Whether it shall be so paid or not depends upon the character of the deposit ; if it is to be treated as liquidated damages, agreed upon in advance as a proper compensation to be paid the defendant because of the failure of the plaintiff to perform his part of the contract, ■ the defendant is en[298]*298titled to have a decree for it; if it is to be treated as a simple forfeit, then it is well settled, the defendant must seek his remedy in another tribunal, as a Court of Equity will never enforce a forfeiture.
Whether it is a forfeiture or not depends upon the intention of the parties at the time of making the contract.

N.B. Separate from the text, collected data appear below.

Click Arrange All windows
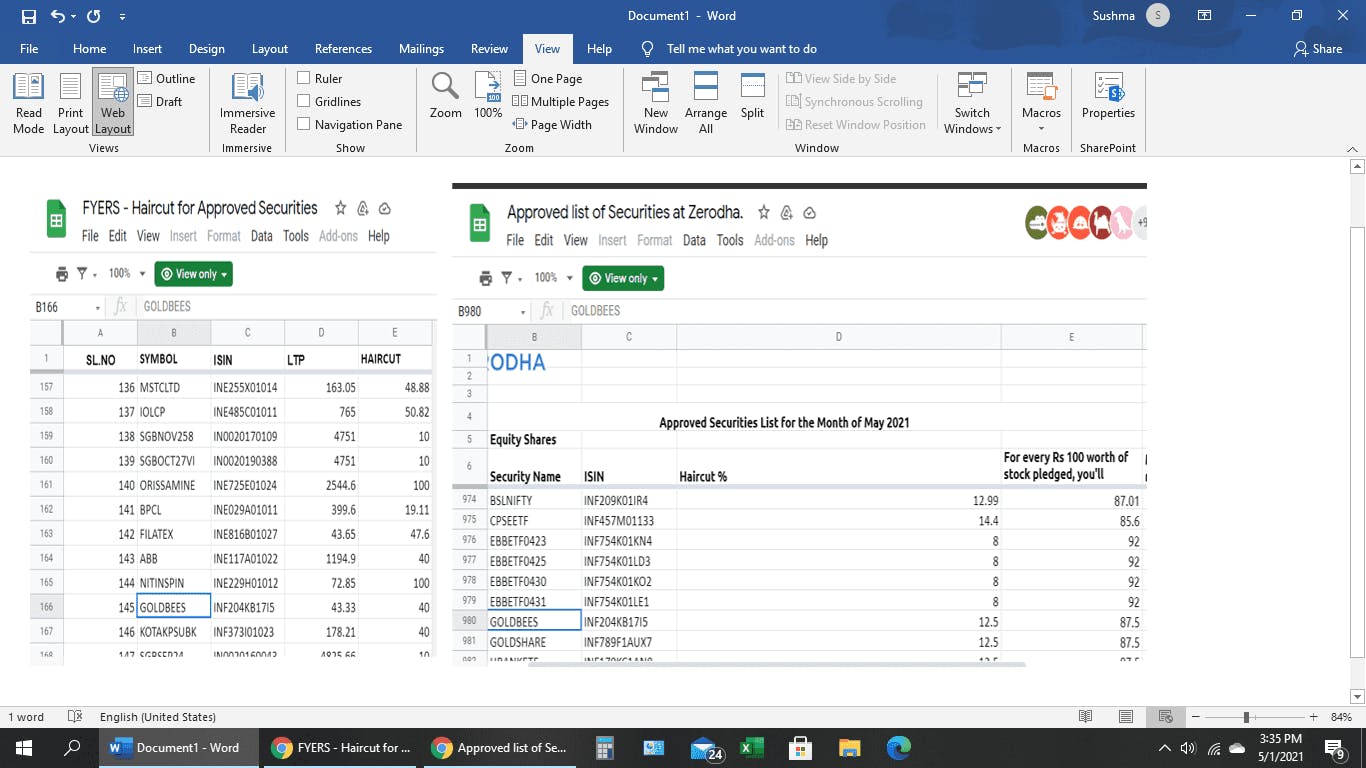This screenshot has height=768, width=1366. click(705, 104)
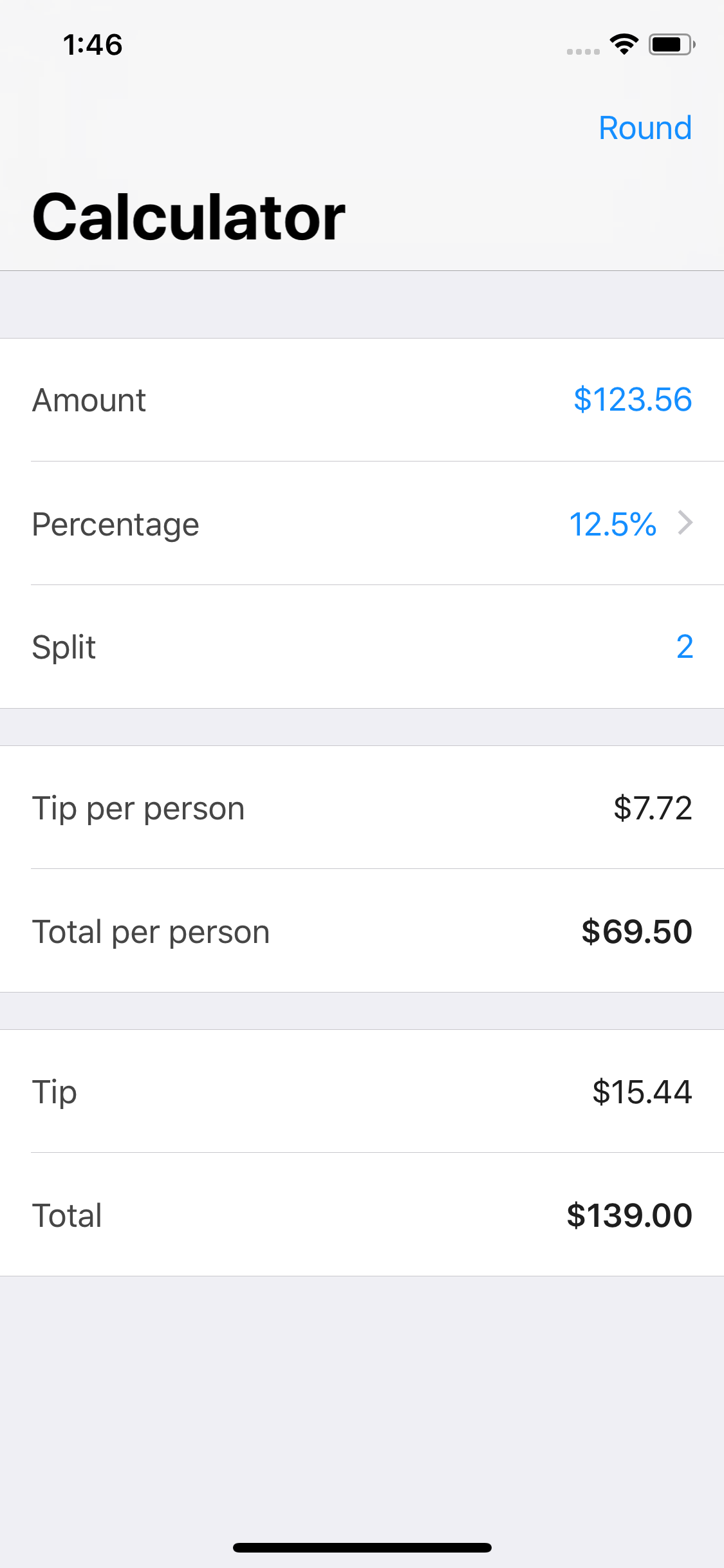Edit the $123.56 amount value
724x1568 pixels.
(632, 400)
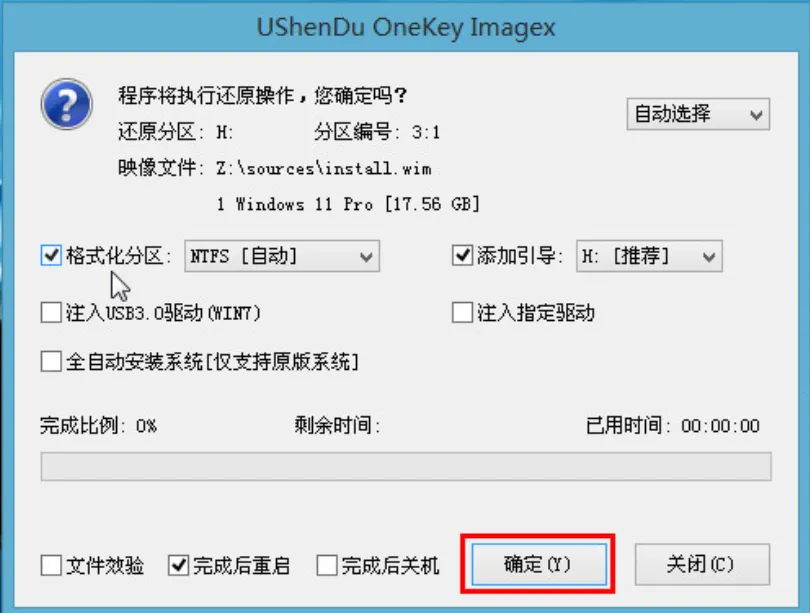
Task: Check 全自动安装系统 option
Action: click(x=51, y=361)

What that intention was is to be primarily gathered from the terms of the contract itself, considering also the circumstances surrounding the parties at the time of its execution; and there is nothing in this case to lead to the conclusion that the instrument meant anything different from what is expressed upon its face. The deposit is described as a “forfeit”; the contract was drawn up by our distinguished Attorney-General, Mr. Poe, than whom no one knows better the significance of words or the meaning of legal terms; and, as thus drawn, it was assented to and signed by the plaintiff, who is himself a lawyer of prominence and capacity. I see nothing in the testimony to change the meaning of the terms they have thus deliberately adopted as expressing their intention; and of course, therefore, there can be no reason for refusing to accord to it its legal significance and results. The cross-bill will, therefore, also be dismissed, and the defendant left to such remedy as he may be entitled to in another Court.